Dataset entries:
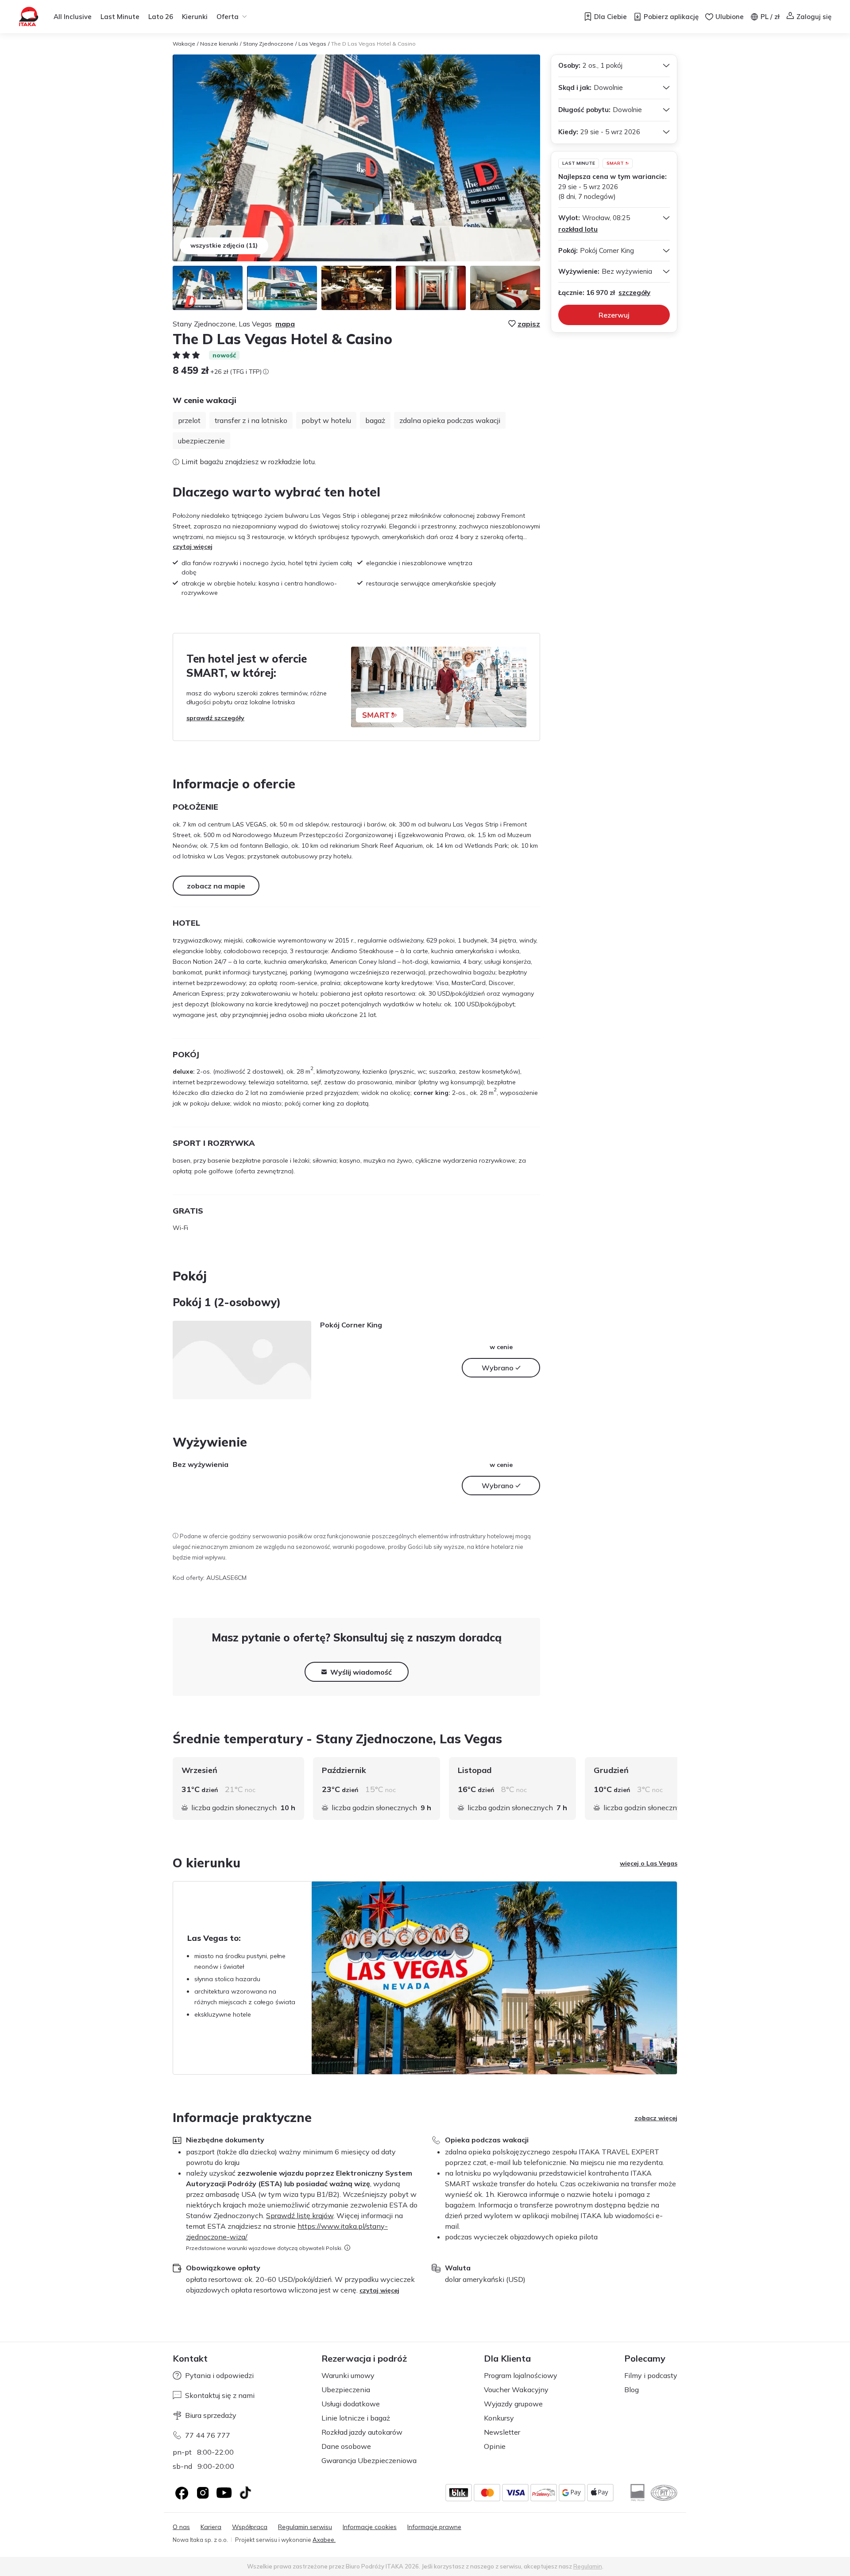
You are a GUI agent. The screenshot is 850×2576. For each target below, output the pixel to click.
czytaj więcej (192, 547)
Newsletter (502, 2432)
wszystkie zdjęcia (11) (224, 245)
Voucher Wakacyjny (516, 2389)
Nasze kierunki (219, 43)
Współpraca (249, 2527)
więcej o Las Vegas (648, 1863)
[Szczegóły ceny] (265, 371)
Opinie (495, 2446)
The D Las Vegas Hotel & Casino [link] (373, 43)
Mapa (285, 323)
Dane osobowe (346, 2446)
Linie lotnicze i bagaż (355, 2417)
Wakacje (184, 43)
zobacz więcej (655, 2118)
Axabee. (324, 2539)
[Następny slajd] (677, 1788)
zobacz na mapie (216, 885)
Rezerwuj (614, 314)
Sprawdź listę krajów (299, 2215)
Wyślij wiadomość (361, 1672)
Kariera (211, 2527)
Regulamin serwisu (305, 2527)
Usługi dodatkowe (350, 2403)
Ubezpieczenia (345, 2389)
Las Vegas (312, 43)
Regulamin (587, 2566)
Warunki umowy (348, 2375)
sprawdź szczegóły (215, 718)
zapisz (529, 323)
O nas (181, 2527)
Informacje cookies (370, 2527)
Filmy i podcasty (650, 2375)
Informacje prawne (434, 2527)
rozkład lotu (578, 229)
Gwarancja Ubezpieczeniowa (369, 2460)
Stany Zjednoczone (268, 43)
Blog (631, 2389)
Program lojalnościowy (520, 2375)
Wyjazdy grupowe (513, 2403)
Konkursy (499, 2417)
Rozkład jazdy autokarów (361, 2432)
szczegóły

What to work on: Using the entries above, tally how many lines have the word "więcej" in them; write the number and nothing more.

Answer below: 3